▶ WORK TO BE COMPLETED
Pick out every line in the items below that contains the word "badge" and copy each one unchanged.

▶ DATA PROVIDED
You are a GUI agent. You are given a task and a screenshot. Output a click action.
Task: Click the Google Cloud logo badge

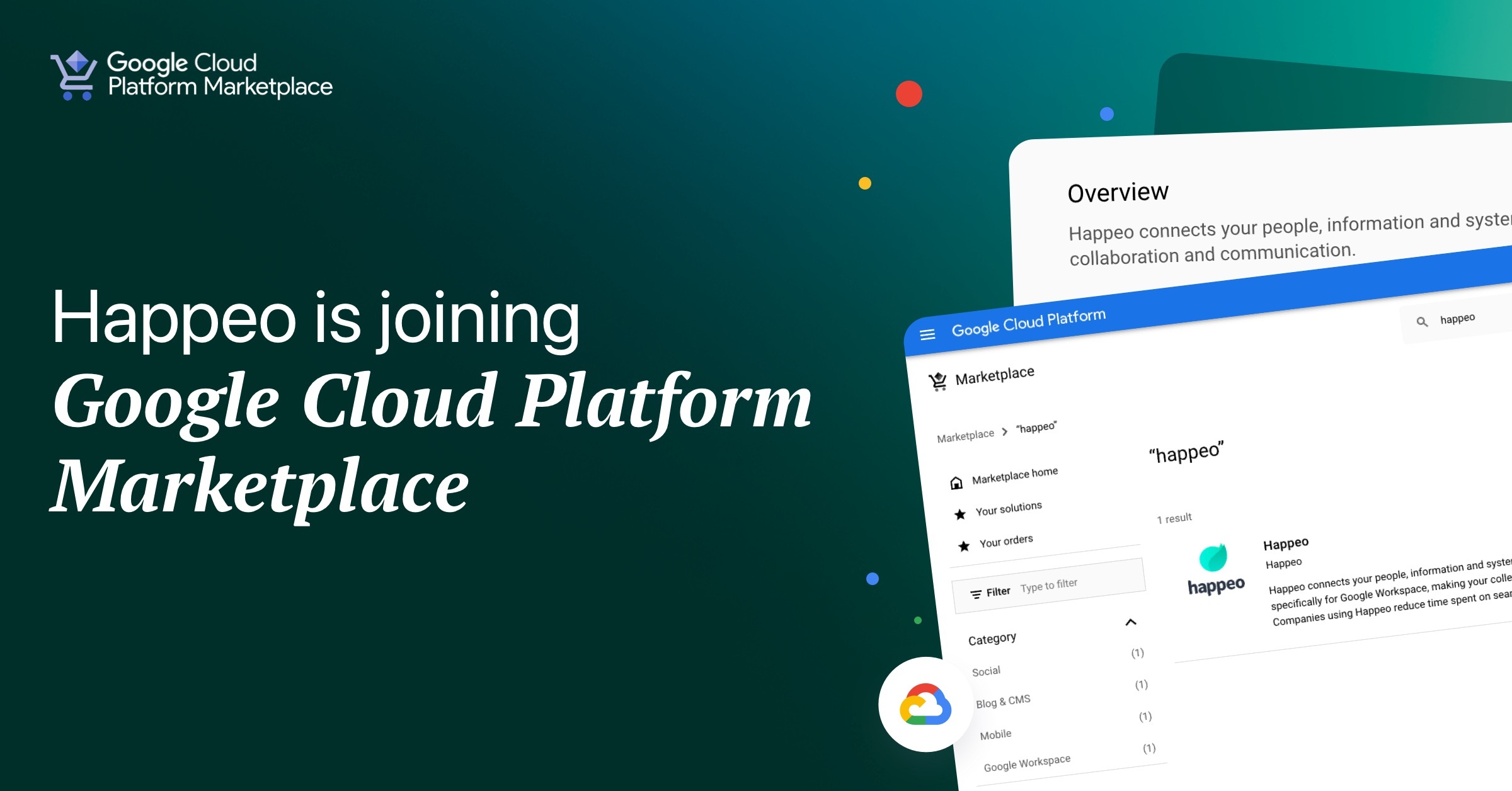pyautogui.click(x=925, y=705)
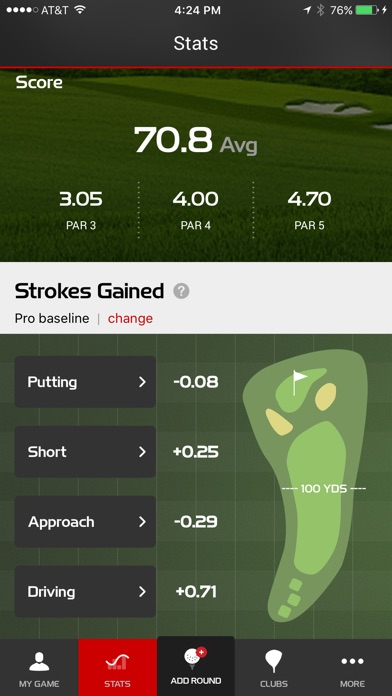The width and height of the screenshot is (392, 696).
Task: Switch to the Clubs tab label
Action: pos(274,684)
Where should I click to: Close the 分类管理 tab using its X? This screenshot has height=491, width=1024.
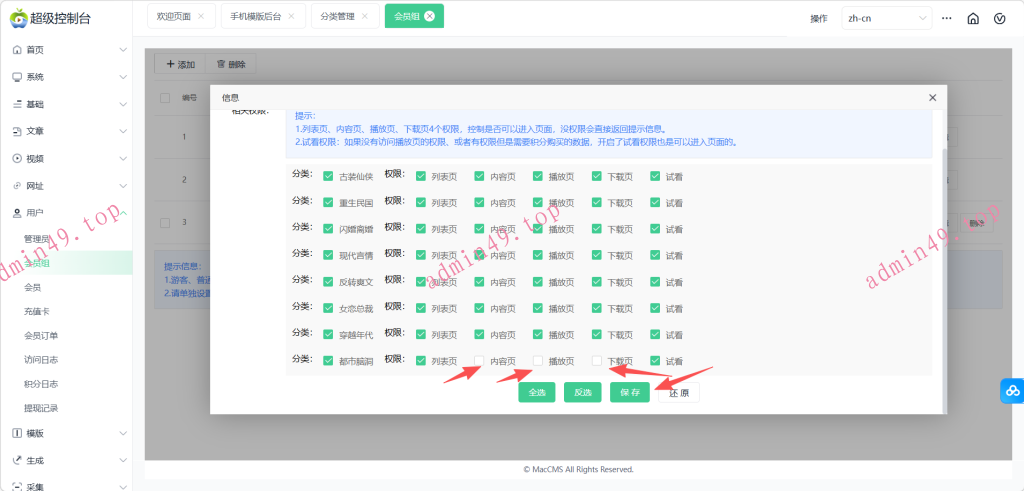(x=365, y=17)
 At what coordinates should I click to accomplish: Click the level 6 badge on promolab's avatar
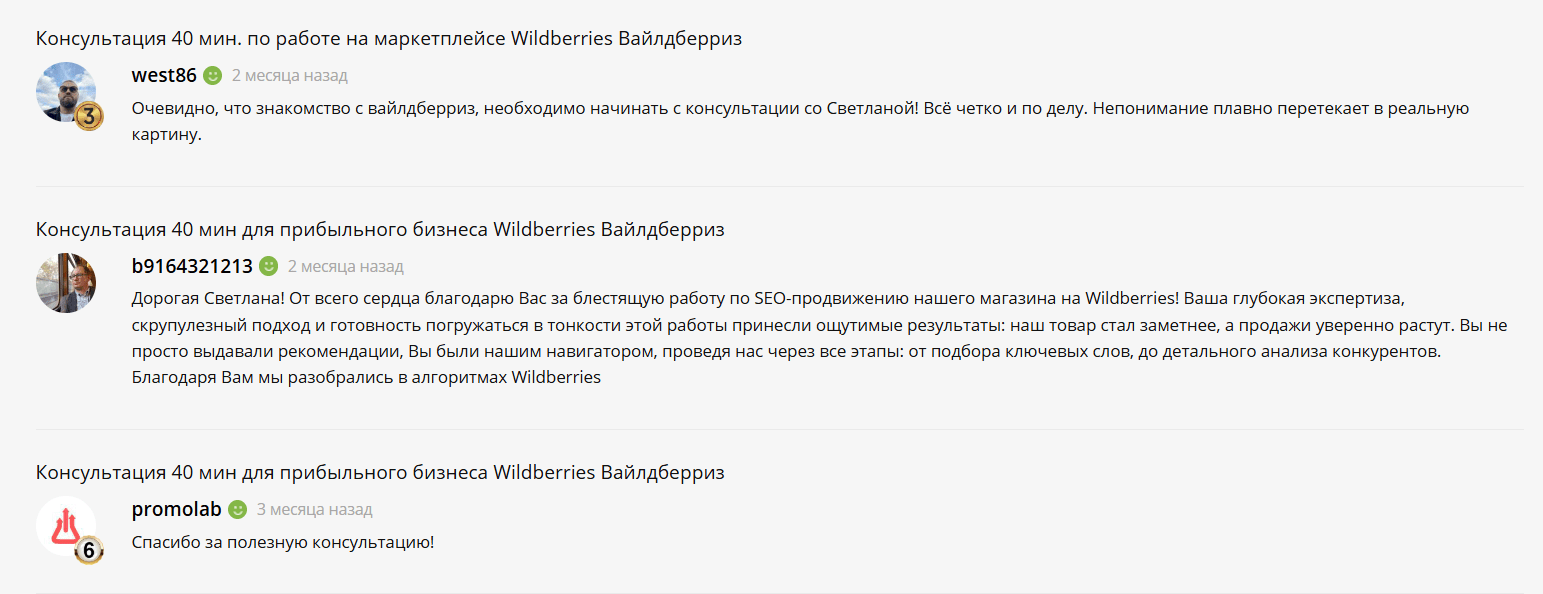click(x=89, y=550)

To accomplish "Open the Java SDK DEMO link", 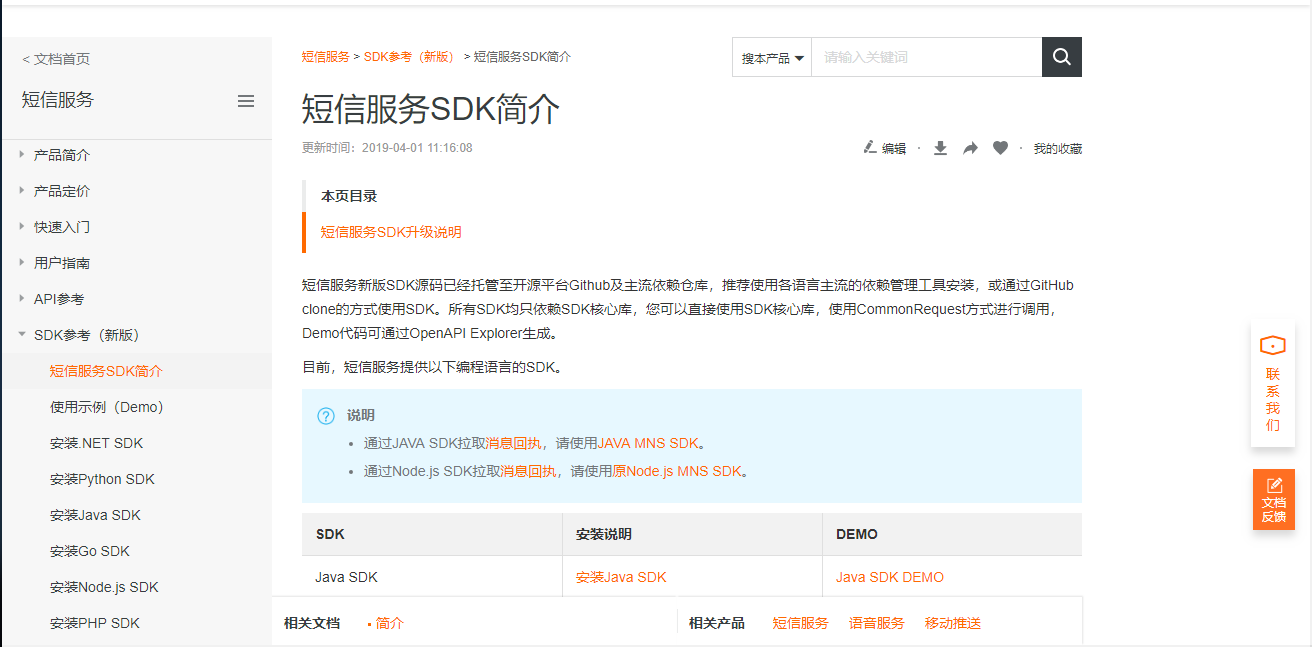I will [x=890, y=576].

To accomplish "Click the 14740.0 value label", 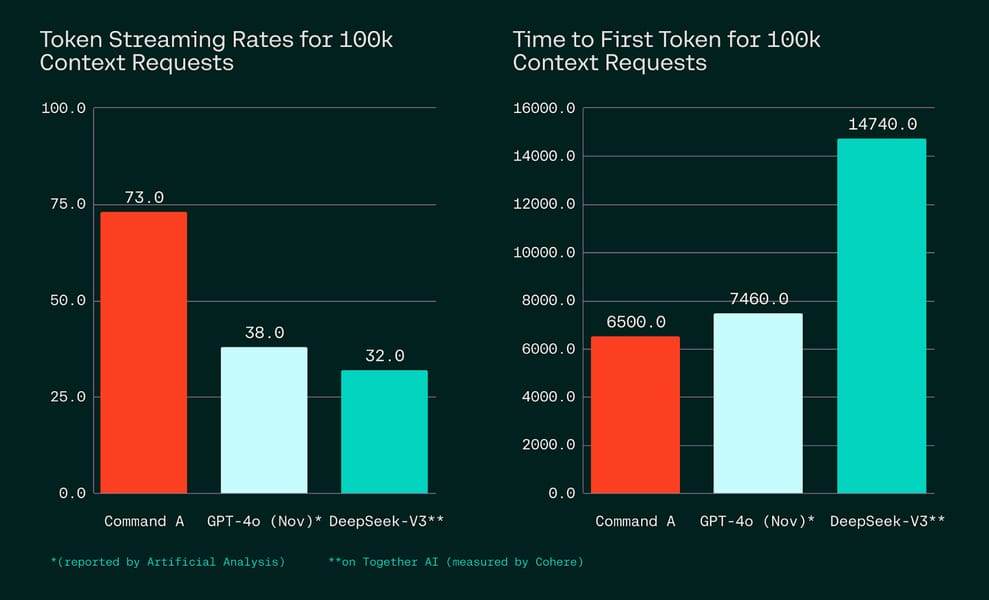I will pyautogui.click(x=882, y=124).
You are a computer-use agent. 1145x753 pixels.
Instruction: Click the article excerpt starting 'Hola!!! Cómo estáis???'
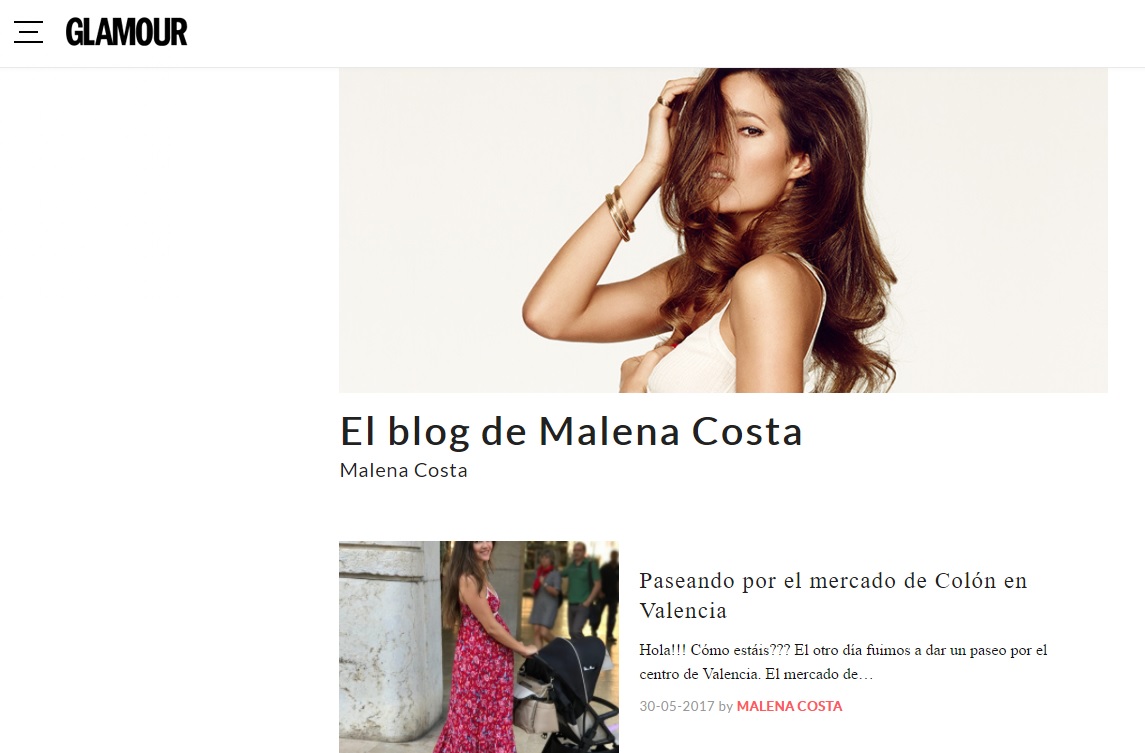[843, 662]
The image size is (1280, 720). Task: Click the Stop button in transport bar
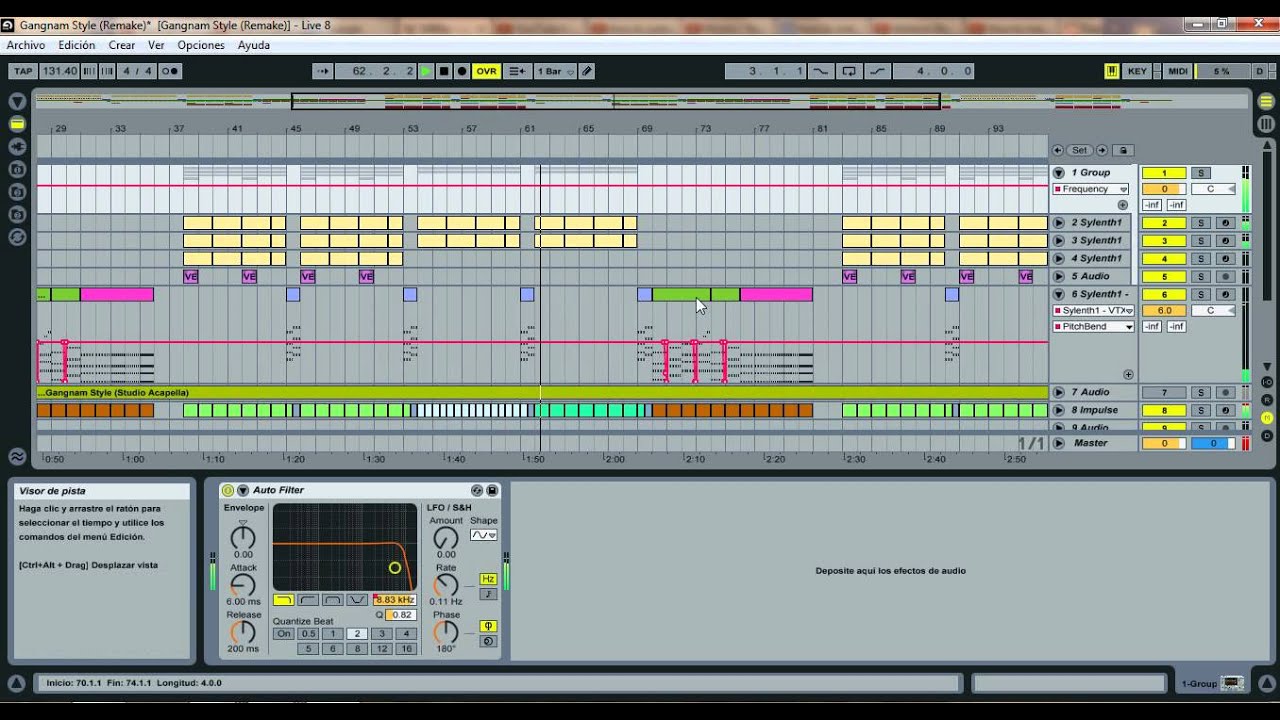(x=444, y=71)

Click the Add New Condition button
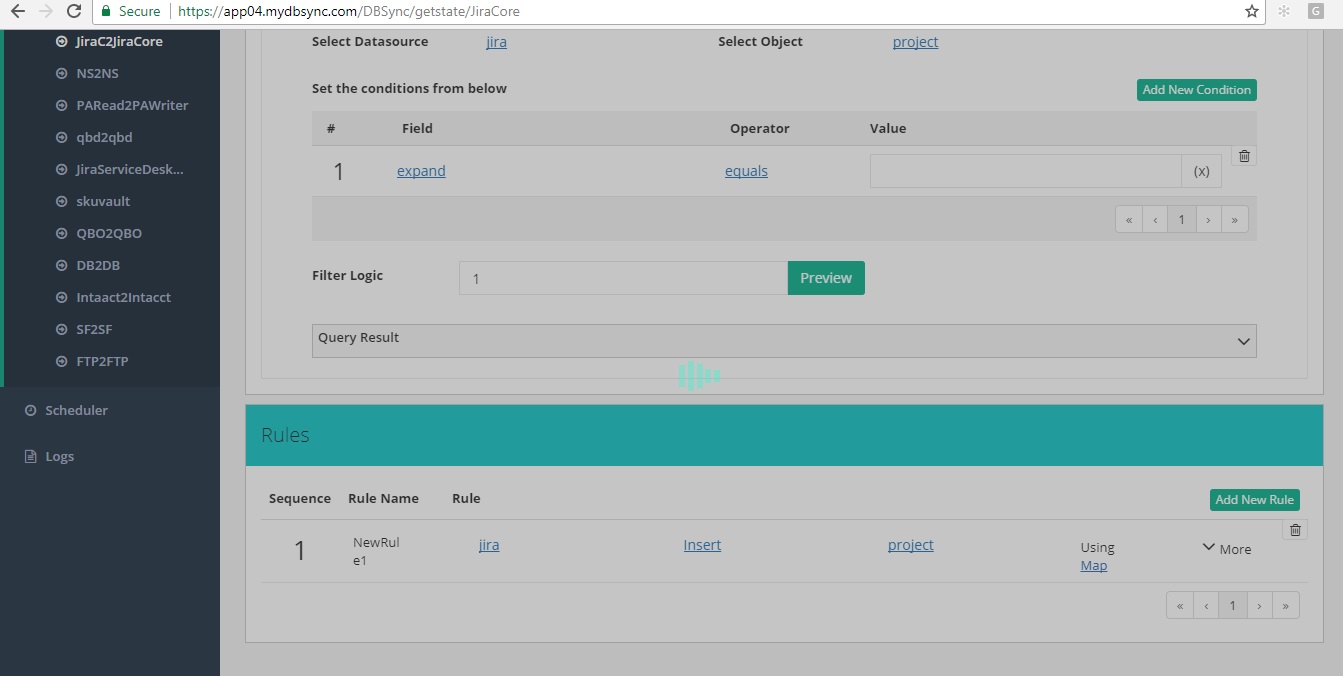tap(1196, 90)
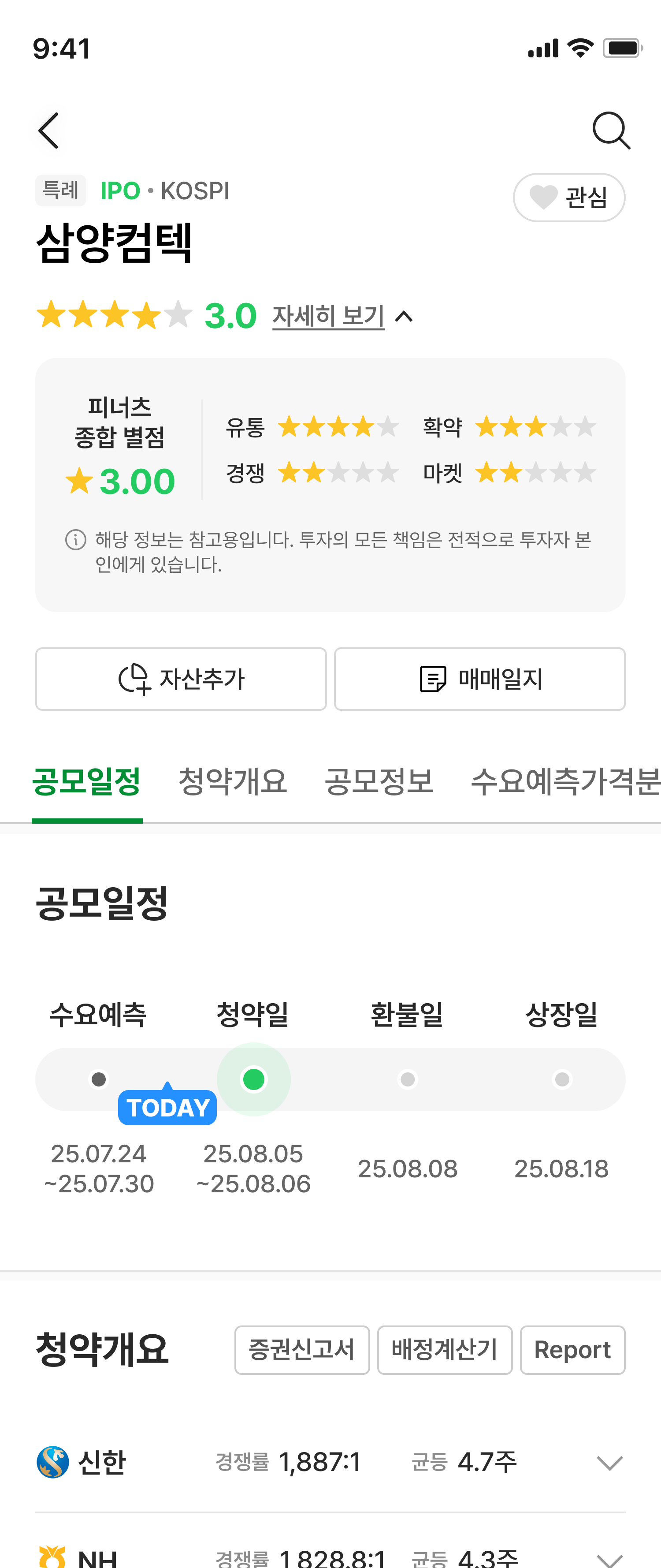Open the 수요예측가격분 tab
The height and width of the screenshot is (1568, 661).
point(565,781)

▶ TASK RESPONSE
Task: Click the Google Cloud logo badge
 At what coordinates should I click to accomplish: Click the level 6 badge on promolab's avatar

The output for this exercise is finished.